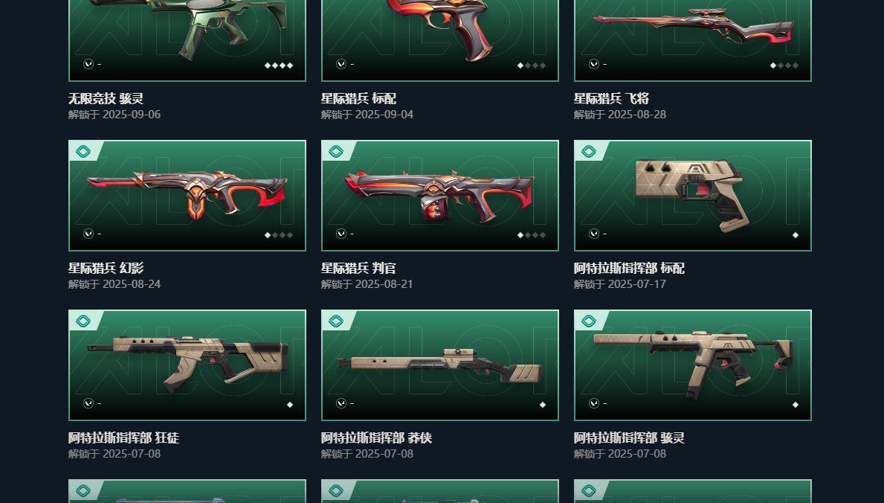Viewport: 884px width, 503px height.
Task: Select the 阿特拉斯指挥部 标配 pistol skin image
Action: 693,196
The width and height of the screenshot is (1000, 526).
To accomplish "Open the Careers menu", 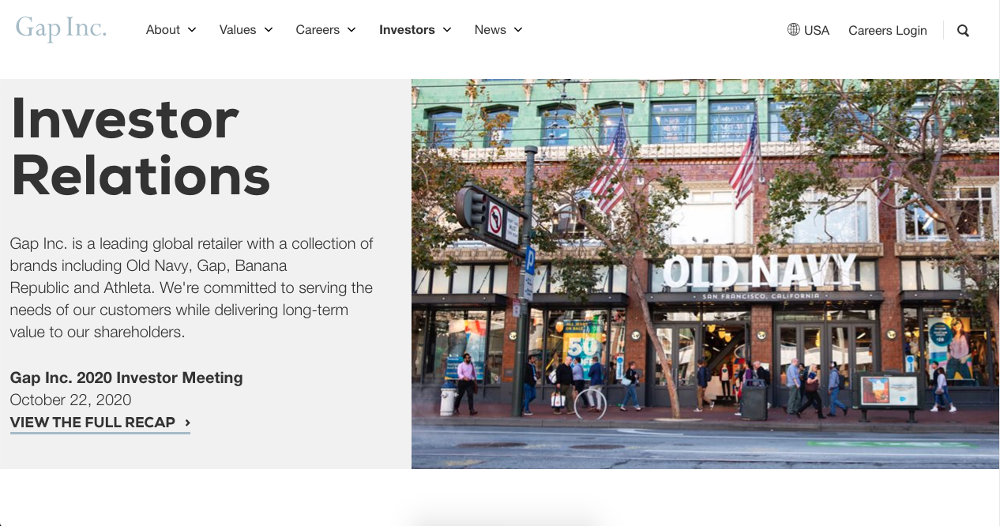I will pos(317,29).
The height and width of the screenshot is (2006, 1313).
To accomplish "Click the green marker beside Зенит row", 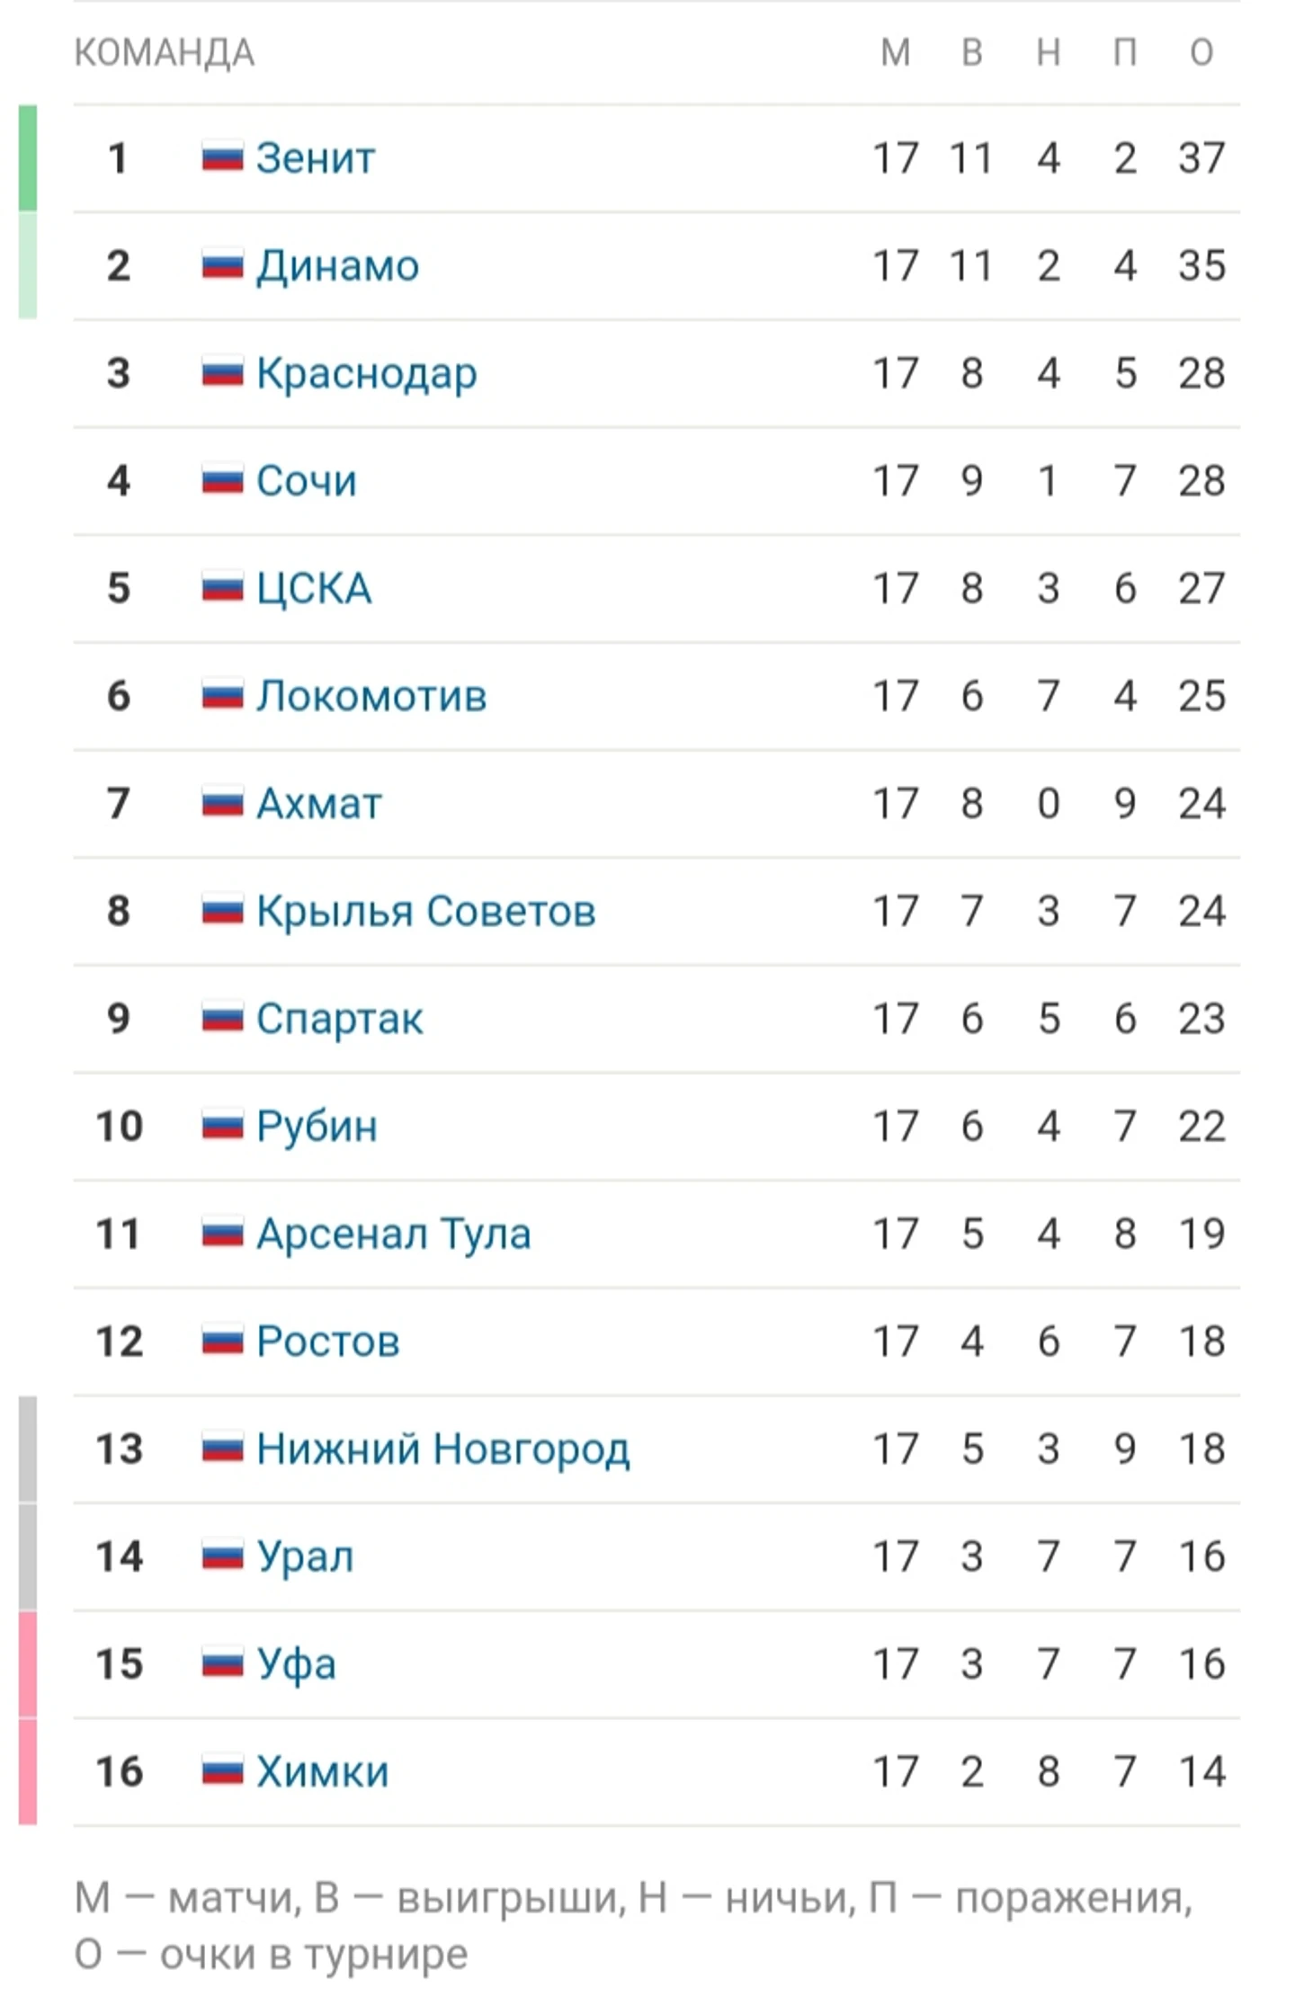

→ Required work
From the listing, reproduce every line where the word "screenshot" is present.

→ Response box
The width and height of the screenshot is (1000, 526).
The height and width of the screenshot is (2006, 1313).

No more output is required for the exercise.